Volveréis, de Jonás Trueba, en la Quincena, no es una película de actualidad, quiero decir, no es una de esas películas que sustentan su discurso en el presente sociopolítico (Limonov con su referencia a Ucrania, The Apprentice con Trump, aunque nos estén hablando de cosas que pasaron hace varias décadas), por más que apunte algún que otro comentario sobre la cultura de la cancelación. Su universo es el que Trueba ha ido conformando al menos desde 2013 con Los ilusos, una progresión constante que convierte a Volveréis en su mejor película.
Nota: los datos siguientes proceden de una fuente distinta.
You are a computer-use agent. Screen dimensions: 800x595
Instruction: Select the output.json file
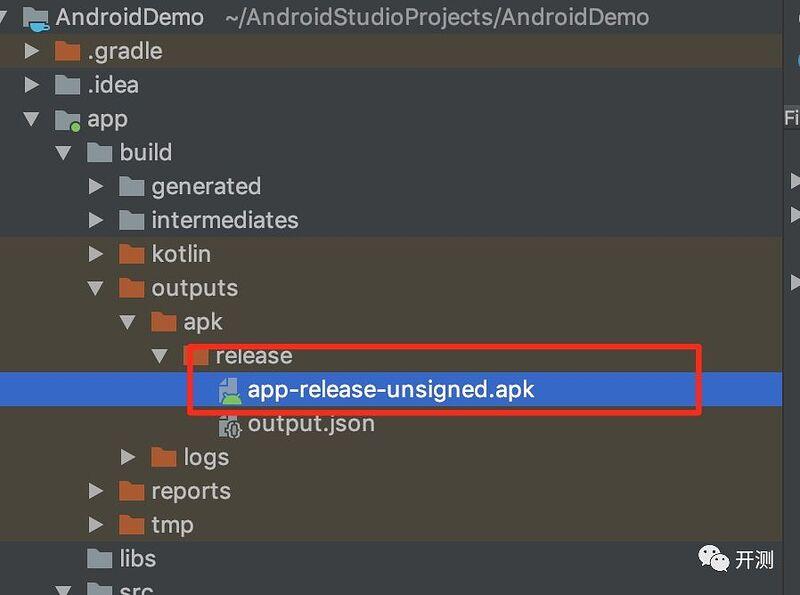pos(311,424)
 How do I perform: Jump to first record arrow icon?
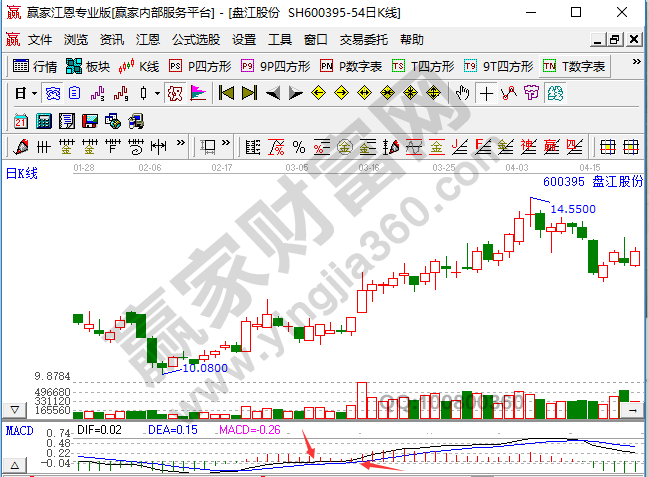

Partiendo de Stanley Cavell, con citas a Kierkegaard (La repetición), Trueba pone en escena una moderna comedia de “rematrimonio” (al estilo de His Girl Friday, The Philadelphia Story, The Awful Truth, etc); o que al menos parte de esta premisa, la separación de una pareja. Ella, Ale (Itsaso Arana), y él (Vito Sanz), Alex, han decidido romper después de 14 años juntos y organizar una fiesta de separación, siguiendo los consejos del padre de ella (Fernando Trueba, el padre de Jonás, protagonista de una secuencia memorable), según el cual las parejas no deberían celebrar sus uniones sino sus separaciones. Ale y Alex van dando la noticia a todos sus amigos al tiempo que los invitan a la fiesta. La respuesta casi unánime es de incredulidad y termina con una sentencia común: “volveréis”. El título de la película concluye de algún modo esta idea de la pareja que se separa y se vuelve a juntar, pero la película de Trueba llega hasta la fiesta y nada más. Tampoco es que se trate de una separación traumática. Desconocemos qué ha pasado y la relación entre la pareja es de lo más cordial, tanto cuando anuncian su ruptura a unos y otros, como cuando buscan apartamento para uno de ellos. Es más, sabemos la fecha de la boda (22 de septiembre, el fin del verano), pero no la de la separación, lo que hace de Volveréis una película sobre una pareja que se va a separar, pero no sobre una separación. Trueba juega con toda esta idea de la repetición que acaba encerrando su película en un bucle de lo más gozoso y en el que las referencias metacinematográficas (Volveréis sería la película que está rodando en ese momento Ale) contribuyen a dotarla de una solidez que el cine de Trueba nunca había alcanzado, quizás con la excepción de Quién lo impide.